While mapping depth values
from the Kinect sensor to a virtual space is straightforward, a perspective
correction factor needs to be taken into account, which is discussed in this post. In the following, the official Windows Kinect
SDK is used and all formula given relate to the specific values returned from
the API (which can be different to those returned by unofficial SDKs). Depth data is delivered as scanlines from
bottom to top.
To convert Kinect data into
3D space where one unit is equal to 1 metre:
scale=depth*PERSPECTIVE_CORRECTIONx=(i-(DEPTH_FRAME_WIDTH/2))*scale;y=(j-(DEPTH_FRAME_HEIGHT/2))*scale;z=-depth/1000;
Where:
- depth is the millimetre depth value returned by the
Kinect device within the depth map
- PERSPECTIVE_CORRECTION is an empirically derived constant that converts
from the camera’s perspective into an orthogonal view (essentially
“undoing” the natural perspective view of the camera)
- DEPTH_FRAME_WIDTH is the width dimension of the depth map
(typically 320 or 640)
- DEPTH_FRAME_HEIGHT is the height dimension of the depth map
(typically 240 or 480)
- i and j
represent the ith pixel from the left and jth pixel from
the bottom of the frame
Notes:
- This formula translates the depth values onto the negative z-axis such that a value of zero is the camera position and -1.0 is 1 metre away.
- A right-handed coordinate system is used.
- The PERSPECTIVE_CORRECTION constant is fixed for a given depth map resolution and defined as 0.00000356 for a resolution of 320x240 and 0.00000178 for a resolution of 640x480
- When doubling the width and depth of the depth map, the constant is halved
Perspective Correction
The camera’s perspective field of vision is important
to factor out to get precise [x, y, z] coordinates in space that can
be used to correlate different snapshots of the same scene taken at different
angles since camera perspective varies according to camera position. Figure 1 illustrates the result of mapping
depth values directly to fixed [x, y] coordinates without taking into account
perspective.
|
Figure 1a) Mapping depth values to fixed [x, y] coordinates
without perspective correction: view seen from the camera
|
|
Figure 1b) Mapping depth values to fixed [x,y] coordinates without perspective correction: view of the scene from above - note that the wall and shelves do not make right-angles due to the camera taking a perspective view |
By including the perspective correction, real-world right angles remain right angles in the virtual space and distances are corrected to their absolute values as illustrated in Figure 2.
|
Figure 2a) Mapping depth values to absolute [x, y, z] coordinates using perspective correction: view seen from the camera |
|
Figure 2b) Mapping depth values to absolute [x, y, z] coordinates using perspective correction: view of the scene from above – note that the wall and shelves make right-angles when using the perspective correction constant and appear straight and well aligned |
The perspective correction
was determined by measuring objects in the real world and comparing them to the
size of their virtual counterpart without correction. This was correlated against distance from the
camera, resulting in the derived constants.

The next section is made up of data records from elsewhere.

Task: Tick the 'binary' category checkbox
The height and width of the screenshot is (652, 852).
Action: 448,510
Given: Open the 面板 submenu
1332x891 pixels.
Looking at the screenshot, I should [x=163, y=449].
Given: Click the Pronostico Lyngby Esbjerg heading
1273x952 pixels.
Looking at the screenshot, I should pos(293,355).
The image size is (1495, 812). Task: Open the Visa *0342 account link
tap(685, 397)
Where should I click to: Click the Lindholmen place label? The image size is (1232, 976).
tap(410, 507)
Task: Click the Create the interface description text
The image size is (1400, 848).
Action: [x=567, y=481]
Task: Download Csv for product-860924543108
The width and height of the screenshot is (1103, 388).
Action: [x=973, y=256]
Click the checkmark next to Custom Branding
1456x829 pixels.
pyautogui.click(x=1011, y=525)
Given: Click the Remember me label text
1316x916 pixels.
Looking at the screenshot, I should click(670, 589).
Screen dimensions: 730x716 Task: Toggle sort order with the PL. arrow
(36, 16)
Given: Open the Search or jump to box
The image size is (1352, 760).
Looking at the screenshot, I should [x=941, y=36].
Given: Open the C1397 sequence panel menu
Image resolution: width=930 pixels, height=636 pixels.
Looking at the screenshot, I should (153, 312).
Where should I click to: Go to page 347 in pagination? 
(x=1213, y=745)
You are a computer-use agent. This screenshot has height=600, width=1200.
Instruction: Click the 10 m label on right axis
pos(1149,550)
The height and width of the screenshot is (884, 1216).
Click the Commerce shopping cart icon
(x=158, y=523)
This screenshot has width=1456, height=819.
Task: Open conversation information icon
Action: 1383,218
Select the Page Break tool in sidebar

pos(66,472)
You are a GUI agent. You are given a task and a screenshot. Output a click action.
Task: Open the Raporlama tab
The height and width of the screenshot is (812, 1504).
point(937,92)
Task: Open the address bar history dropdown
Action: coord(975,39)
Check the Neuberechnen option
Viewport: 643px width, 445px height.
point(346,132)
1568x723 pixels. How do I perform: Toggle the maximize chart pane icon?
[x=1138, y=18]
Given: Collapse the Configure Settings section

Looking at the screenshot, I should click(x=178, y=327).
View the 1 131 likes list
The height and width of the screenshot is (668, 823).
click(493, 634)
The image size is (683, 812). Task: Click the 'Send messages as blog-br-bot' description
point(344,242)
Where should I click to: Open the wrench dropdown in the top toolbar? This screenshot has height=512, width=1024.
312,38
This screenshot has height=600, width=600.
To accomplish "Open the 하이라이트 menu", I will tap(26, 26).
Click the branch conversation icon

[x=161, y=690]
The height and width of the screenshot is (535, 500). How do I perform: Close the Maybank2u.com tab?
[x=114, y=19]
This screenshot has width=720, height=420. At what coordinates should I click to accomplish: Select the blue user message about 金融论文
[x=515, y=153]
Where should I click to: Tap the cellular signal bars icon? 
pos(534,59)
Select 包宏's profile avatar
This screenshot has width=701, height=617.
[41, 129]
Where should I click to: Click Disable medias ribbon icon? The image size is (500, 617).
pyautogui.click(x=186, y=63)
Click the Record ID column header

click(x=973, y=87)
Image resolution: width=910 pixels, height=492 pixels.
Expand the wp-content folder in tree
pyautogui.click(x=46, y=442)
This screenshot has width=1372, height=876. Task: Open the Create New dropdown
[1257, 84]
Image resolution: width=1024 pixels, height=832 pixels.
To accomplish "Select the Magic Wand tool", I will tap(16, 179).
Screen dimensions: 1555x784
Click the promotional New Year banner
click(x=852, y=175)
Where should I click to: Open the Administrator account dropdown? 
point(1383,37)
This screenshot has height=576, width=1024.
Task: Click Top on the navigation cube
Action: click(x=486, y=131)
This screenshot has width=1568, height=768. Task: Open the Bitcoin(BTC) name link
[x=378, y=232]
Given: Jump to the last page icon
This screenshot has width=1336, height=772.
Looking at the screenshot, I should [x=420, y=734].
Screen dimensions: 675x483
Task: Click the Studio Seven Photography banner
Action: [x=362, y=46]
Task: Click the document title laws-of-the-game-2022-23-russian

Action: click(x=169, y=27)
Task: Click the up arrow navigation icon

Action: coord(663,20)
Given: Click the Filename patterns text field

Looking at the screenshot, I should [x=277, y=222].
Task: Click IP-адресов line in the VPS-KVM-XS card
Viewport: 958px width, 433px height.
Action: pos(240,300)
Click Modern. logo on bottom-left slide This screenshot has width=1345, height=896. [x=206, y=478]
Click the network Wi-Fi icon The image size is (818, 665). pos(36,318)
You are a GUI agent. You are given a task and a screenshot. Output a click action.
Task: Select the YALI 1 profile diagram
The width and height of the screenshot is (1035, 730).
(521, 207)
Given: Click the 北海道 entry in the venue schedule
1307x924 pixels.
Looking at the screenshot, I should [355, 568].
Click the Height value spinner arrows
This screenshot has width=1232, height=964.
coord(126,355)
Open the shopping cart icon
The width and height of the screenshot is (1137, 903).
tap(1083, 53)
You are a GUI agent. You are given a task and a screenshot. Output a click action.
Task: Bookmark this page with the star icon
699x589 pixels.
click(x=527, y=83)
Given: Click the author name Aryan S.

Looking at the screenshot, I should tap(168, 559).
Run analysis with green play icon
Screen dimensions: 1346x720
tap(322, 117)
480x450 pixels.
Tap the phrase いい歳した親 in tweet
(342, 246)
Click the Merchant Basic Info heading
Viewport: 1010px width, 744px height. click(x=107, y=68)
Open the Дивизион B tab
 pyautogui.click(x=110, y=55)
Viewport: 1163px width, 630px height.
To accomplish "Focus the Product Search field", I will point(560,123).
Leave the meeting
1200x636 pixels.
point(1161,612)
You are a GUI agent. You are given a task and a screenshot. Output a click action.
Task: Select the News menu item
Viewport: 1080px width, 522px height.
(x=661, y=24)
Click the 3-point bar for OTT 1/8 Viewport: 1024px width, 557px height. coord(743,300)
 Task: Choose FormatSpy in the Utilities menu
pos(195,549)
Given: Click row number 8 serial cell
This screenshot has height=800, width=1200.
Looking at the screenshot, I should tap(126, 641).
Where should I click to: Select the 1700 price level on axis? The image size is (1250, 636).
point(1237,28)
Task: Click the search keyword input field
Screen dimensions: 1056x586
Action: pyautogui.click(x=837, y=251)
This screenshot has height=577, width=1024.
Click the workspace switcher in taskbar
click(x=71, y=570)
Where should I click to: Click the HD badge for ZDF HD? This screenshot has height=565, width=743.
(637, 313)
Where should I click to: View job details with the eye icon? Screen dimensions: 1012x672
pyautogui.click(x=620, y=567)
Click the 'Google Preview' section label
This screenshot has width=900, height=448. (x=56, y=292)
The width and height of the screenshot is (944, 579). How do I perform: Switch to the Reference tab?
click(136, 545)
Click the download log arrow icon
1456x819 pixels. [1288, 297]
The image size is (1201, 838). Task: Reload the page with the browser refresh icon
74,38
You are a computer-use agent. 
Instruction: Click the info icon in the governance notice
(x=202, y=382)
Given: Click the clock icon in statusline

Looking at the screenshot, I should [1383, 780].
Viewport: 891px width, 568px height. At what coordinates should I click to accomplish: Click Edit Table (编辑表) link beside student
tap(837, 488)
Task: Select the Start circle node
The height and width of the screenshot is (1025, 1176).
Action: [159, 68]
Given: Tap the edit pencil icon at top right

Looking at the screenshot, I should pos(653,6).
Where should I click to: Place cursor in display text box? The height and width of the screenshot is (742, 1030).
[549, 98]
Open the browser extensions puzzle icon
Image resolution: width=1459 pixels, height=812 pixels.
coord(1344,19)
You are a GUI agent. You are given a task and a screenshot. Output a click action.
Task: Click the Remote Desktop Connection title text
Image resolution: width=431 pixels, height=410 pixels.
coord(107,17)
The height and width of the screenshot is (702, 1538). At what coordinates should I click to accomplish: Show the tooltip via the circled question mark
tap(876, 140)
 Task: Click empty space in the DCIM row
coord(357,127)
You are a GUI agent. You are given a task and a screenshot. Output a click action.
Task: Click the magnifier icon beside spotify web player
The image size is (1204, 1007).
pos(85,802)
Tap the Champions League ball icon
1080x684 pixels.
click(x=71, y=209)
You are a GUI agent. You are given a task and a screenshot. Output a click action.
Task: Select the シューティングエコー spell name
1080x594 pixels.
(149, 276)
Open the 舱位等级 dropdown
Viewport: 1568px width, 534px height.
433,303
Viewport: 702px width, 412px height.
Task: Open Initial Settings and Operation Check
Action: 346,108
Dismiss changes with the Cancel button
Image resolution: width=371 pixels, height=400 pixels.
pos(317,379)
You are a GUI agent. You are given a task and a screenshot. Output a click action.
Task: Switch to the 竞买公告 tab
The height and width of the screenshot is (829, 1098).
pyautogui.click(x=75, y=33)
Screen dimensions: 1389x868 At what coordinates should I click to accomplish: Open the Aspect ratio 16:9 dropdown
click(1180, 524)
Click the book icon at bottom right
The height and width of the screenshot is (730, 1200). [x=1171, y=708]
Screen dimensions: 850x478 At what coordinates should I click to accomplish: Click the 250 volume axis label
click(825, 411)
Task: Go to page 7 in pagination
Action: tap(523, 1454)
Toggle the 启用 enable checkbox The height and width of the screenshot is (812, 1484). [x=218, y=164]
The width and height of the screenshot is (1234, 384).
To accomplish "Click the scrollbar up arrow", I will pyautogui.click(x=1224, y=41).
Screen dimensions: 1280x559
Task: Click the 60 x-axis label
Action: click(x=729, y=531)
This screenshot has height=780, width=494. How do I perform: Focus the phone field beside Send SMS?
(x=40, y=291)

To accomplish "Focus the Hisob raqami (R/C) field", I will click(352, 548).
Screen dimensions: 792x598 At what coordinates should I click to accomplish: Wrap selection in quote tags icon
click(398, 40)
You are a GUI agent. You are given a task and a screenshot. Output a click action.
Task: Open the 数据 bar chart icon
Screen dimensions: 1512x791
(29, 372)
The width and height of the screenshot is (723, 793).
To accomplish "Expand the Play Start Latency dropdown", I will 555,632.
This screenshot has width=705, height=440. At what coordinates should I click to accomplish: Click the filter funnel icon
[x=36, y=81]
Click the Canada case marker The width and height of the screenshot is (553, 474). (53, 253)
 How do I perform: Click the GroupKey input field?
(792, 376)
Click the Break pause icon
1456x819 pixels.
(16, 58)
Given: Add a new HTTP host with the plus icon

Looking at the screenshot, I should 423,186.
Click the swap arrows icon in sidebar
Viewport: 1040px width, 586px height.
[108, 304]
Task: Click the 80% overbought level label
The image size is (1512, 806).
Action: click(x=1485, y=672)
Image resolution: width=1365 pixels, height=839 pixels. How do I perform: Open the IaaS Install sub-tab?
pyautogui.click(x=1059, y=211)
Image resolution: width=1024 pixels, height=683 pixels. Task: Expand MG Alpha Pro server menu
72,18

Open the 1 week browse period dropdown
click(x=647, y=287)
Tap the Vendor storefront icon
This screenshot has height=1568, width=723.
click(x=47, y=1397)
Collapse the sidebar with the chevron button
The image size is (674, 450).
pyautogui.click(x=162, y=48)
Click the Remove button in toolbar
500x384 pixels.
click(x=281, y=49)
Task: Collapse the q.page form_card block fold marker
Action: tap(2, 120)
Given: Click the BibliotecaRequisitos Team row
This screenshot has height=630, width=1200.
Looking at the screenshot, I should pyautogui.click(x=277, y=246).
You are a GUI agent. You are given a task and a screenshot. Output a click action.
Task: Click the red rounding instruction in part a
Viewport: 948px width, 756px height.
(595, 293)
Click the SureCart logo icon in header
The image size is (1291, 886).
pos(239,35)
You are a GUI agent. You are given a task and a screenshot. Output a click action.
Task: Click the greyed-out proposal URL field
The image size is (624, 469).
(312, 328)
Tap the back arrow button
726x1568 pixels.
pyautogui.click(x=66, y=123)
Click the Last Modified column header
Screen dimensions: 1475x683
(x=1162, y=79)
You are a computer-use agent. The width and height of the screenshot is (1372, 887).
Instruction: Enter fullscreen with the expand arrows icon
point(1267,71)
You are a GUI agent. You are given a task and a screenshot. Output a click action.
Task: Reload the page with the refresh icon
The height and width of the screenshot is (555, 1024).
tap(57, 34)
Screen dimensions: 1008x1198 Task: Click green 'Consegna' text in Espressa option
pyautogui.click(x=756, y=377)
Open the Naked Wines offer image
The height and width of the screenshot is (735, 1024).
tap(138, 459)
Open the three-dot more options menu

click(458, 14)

The formula for determining the initial fixed [x, y] positions are given
below:
x=(i-(DEPTH_FRAME_WIDTH/2))*WORLD_SCALE;
y=(j-(DEPTH_FRAME_HEIGHT/2))*WORLD_SCALE;
z=-depth*WORLD_SCALE*DEPTH_SCALE;
WORLD_SCALE is 0.01 or 0.02 for 640x480 and 320x240 depth map
resolutions respectively and DEPTH_SCALE is 0.1. These values were selected empirical to offer
a visually good representation of the real world when mapped into the virtual
space.
Using this mapping, a number of objects were placed in
front of the camera and measured in both the real world and virtual space along
their x- and y-axis to provide a scale factor mapping between the two
spaces. These values are given in Table
1 along with the object’s distance from the camera.
Distance from Camera
|
Mean Scale Factor
|
810mm
|
0.137
|
1380mm
|
0.245
|
2630mm
|
0.472
|
3750mm
|
0.666
|
Table 1: Scale factors between real and virtual objects at a specific distance
Plotting the two columns of
Table 1 against each other illustrates a linear correlation, as shown in Figure
3.
|
Figure 3: Plotting distance from camera against
mean depth scale factor for perspective correction |
The gradient of the linear
line in Figure 3 gives the perspective correction value, calculated with
respect to millimetre distances as per the original set of equations and
factoring in the DEPTH_SCALE and WORLD_SCALE constants as per
the second set of uncorrected equations.